The answer is to be the data below, written out in full and exactly.

Data excerpts:
━━━━━━━━━━━━━━━━
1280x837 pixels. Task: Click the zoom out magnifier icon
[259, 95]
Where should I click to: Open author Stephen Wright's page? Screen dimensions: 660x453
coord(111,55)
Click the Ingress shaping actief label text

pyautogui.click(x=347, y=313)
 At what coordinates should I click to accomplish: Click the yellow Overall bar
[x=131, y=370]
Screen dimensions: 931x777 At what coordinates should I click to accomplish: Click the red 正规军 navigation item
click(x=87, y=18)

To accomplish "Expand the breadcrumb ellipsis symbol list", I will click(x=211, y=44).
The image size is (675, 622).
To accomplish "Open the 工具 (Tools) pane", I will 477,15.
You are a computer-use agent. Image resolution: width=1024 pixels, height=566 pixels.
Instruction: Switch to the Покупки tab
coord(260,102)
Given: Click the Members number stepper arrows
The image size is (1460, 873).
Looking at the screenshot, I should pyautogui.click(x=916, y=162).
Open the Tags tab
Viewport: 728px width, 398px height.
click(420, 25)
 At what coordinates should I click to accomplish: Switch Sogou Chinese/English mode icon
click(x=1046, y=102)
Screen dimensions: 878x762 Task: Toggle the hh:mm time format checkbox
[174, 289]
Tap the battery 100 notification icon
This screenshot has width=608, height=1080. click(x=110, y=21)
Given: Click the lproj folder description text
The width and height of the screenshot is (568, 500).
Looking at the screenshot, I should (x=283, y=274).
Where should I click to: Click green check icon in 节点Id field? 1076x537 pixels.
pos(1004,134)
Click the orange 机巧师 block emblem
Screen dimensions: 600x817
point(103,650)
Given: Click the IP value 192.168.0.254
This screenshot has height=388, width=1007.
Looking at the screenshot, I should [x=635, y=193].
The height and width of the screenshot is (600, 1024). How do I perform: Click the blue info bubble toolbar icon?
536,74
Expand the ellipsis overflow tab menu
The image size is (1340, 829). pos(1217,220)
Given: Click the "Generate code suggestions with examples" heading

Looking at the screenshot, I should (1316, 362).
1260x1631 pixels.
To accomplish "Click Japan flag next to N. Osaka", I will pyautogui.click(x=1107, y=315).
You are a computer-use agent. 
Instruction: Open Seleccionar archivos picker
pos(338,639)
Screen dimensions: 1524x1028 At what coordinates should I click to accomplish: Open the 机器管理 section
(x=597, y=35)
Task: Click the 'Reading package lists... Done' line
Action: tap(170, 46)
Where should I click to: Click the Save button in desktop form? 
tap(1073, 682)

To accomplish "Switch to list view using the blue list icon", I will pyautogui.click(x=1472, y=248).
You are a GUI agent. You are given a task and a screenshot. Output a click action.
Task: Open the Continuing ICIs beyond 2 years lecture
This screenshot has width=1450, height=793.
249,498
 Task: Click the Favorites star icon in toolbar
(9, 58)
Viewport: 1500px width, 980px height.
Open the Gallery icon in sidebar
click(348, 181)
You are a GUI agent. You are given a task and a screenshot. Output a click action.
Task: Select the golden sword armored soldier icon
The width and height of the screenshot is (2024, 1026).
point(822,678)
━━━━━━━━━━━━━━━━
Answer to this exercise:
1280x837 pixels. Task: Click the zoom out magnifier icon
[259, 95]
Where should I click to: Open author Stephen Wright's page? Screen dimensions: 660x453
coord(111,55)
Click the Ingress shaping actief label text

pyautogui.click(x=347, y=313)
 At what coordinates should I click to accomplish: Click the yellow Overall bar
[x=131, y=370]
Screen dimensions: 931x777 At what coordinates should I click to accomplish: Click the red 正规军 navigation item
click(x=87, y=18)

To accomplish "Expand the breadcrumb ellipsis symbol list", I will click(x=211, y=44).
The image size is (675, 622).
To accomplish "Open the 工具 (Tools) pane", I will 477,15.
You are a computer-use agent. Image resolution: width=1024 pixels, height=566 pixels.
Instruction: Switch to the Покупки tab
coord(260,102)
Given: Click the Members number stepper arrows
The image size is (1460, 873).
Looking at the screenshot, I should pyautogui.click(x=916, y=162).
Open the Tags tab
Viewport: 728px width, 398px height.
click(420, 25)
 At what coordinates should I click to accomplish: Switch Sogou Chinese/English mode icon
click(x=1046, y=102)
Screen dimensions: 878x762 Task: Toggle the hh:mm time format checkbox
[174, 289]
Tap the battery 100 notification icon
This screenshot has width=608, height=1080. click(x=110, y=21)
Given: Click the lproj folder description text
The width and height of the screenshot is (568, 500).
Looking at the screenshot, I should (x=283, y=274).
Where should I click to: Click green check icon in 节点Id field? 1076x537 pixels.
pos(1004,134)
Click the orange 机巧师 block emblem
Screen dimensions: 600x817
point(103,650)
Given: Click the IP value 192.168.0.254
This screenshot has height=388, width=1007.
Looking at the screenshot, I should [x=635, y=193].
The height and width of the screenshot is (600, 1024). How do I perform: Click the blue info bubble toolbar icon?
536,74
Expand the ellipsis overflow tab menu
The image size is (1340, 829). pos(1217,220)
Given: Click the "Generate code suggestions with examples" heading

Looking at the screenshot, I should (1316, 362).
1260x1631 pixels.
To accomplish "Click Japan flag next to N. Osaka", I will pyautogui.click(x=1107, y=315).
You are a computer-use agent. 
Instruction: Open Seleccionar archivos picker
pos(338,639)
Screen dimensions: 1524x1028 At what coordinates should I click to accomplish: Open the 机器管理 section
(x=597, y=35)
Task: Click the 'Reading package lists... Done' line
Action: tap(170, 46)
Where should I click to: Click the Save button in desktop form? 
tap(1073, 682)

To accomplish "Switch to list view using the blue list icon", I will pyautogui.click(x=1472, y=248).
You are a GUI agent. You are given a task and a screenshot. Output a click action.
Task: Open the Continuing ICIs beyond 2 years lecture
This screenshot has width=1450, height=793.
249,498
 Task: Click the Favorites star icon in toolbar
(9, 58)
Viewport: 1500px width, 980px height.
Open the Gallery icon in sidebar
click(348, 181)
You are a GUI agent. You are given a task and a screenshot. Output a click action.
Task: Select the golden sword armored soldier icon
The width and height of the screenshot is (2024, 1026).
point(822,678)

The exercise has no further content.